» **TASK**: Find "Task: Open the editor's more actions menu" in the material, then return exactly the line containing it and all lines after it to the end, leaving out pictures.
+++ DATA RECORDS
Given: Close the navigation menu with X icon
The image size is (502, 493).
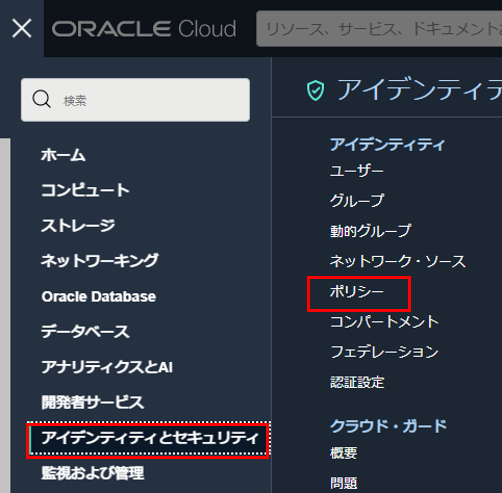Looking at the screenshot, I should coord(22,28).
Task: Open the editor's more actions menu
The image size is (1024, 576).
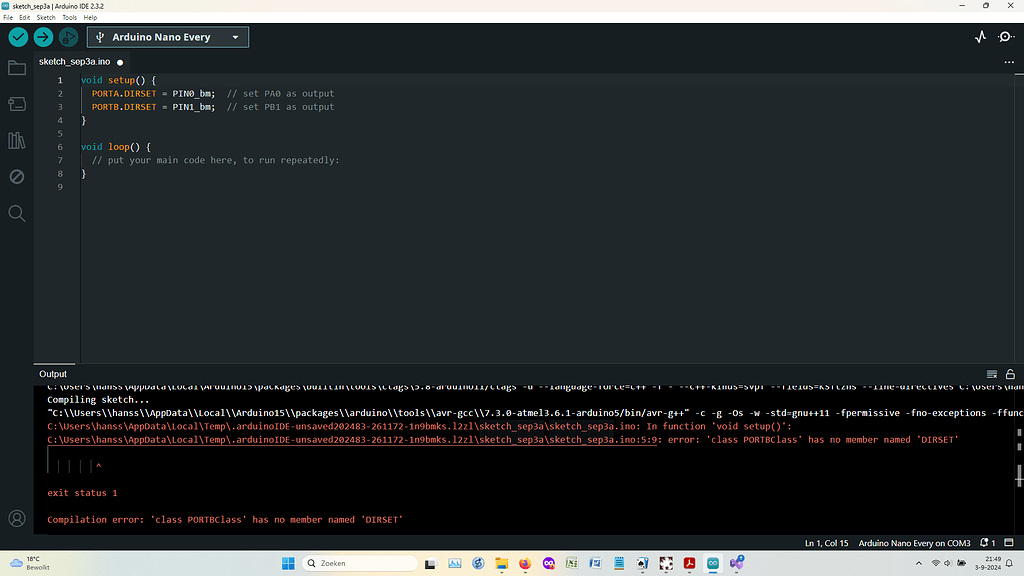Action: coord(1009,62)
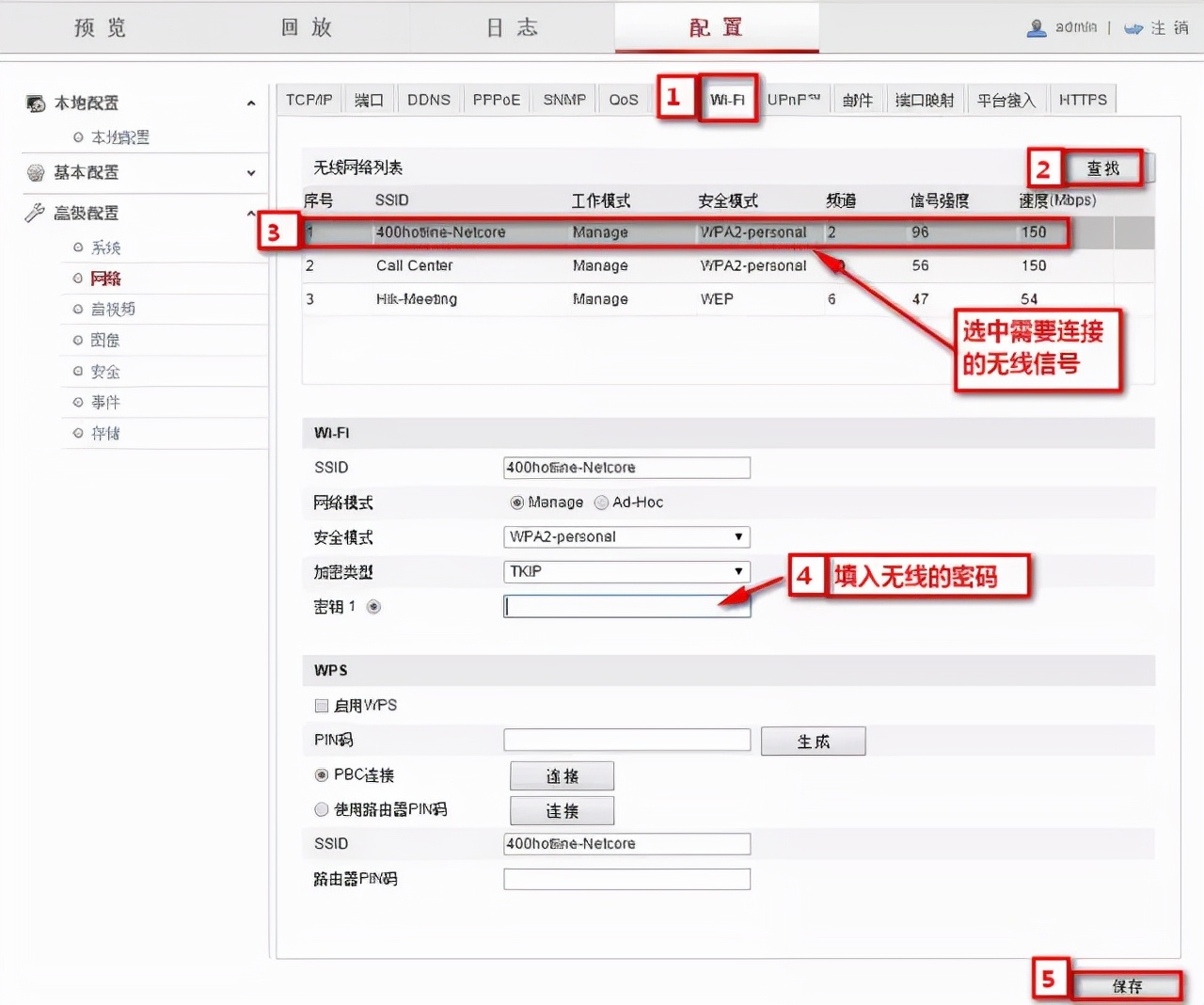Open the HTTPS configuration tab
The image size is (1204, 1005).
(x=1083, y=99)
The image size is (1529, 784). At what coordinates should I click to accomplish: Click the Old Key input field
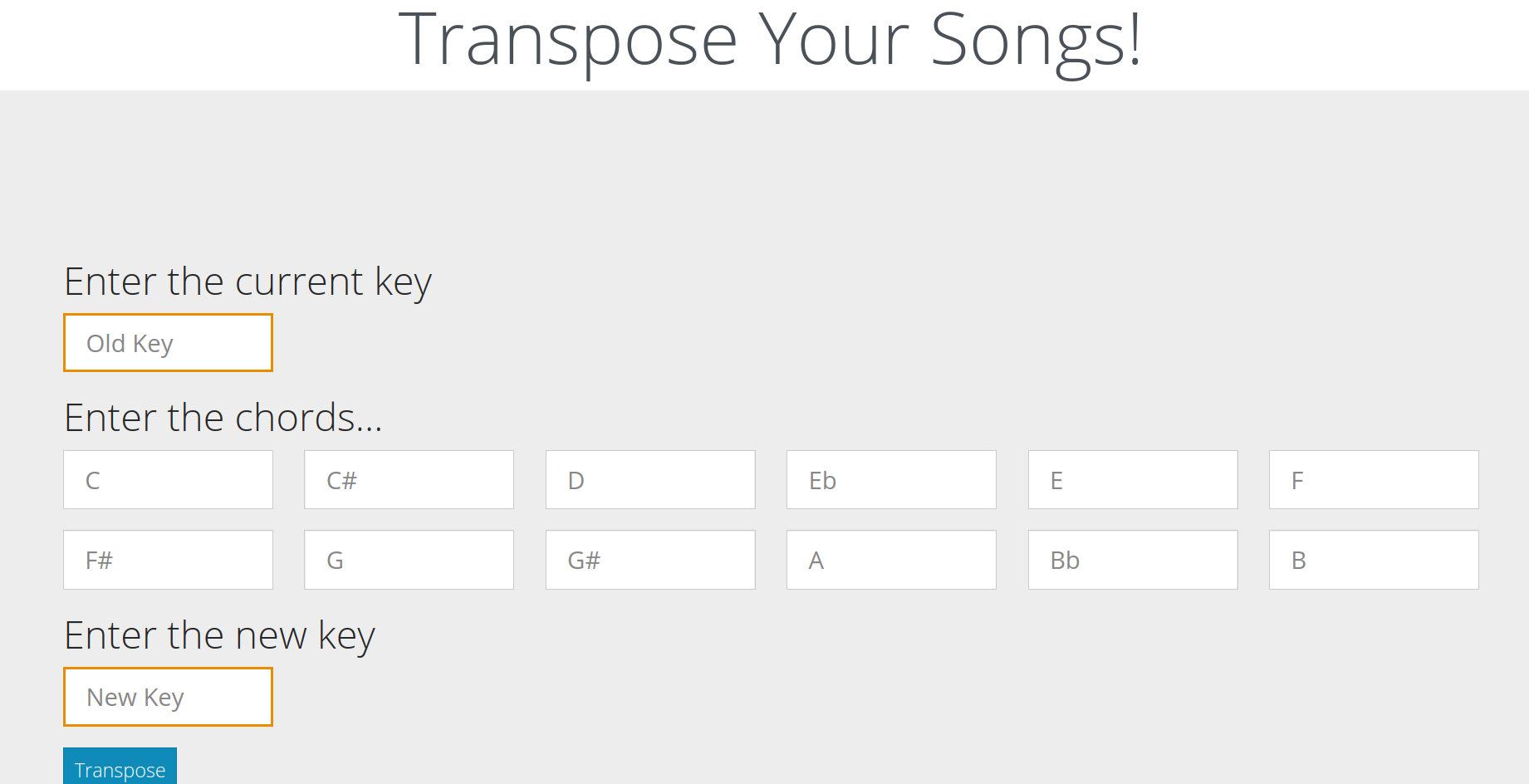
++++++
» **RESPONSE BELOW**:
Task: Open the editor's more actions menu
The image size is (1024, 576).
Action: coord(1009,62)
Open the HTTPS configuration tab
The image size is (1204, 1005).
(x=1083, y=99)
The image size is (1529, 784). At what coordinates should I click to accomplish: Click the Old Key input field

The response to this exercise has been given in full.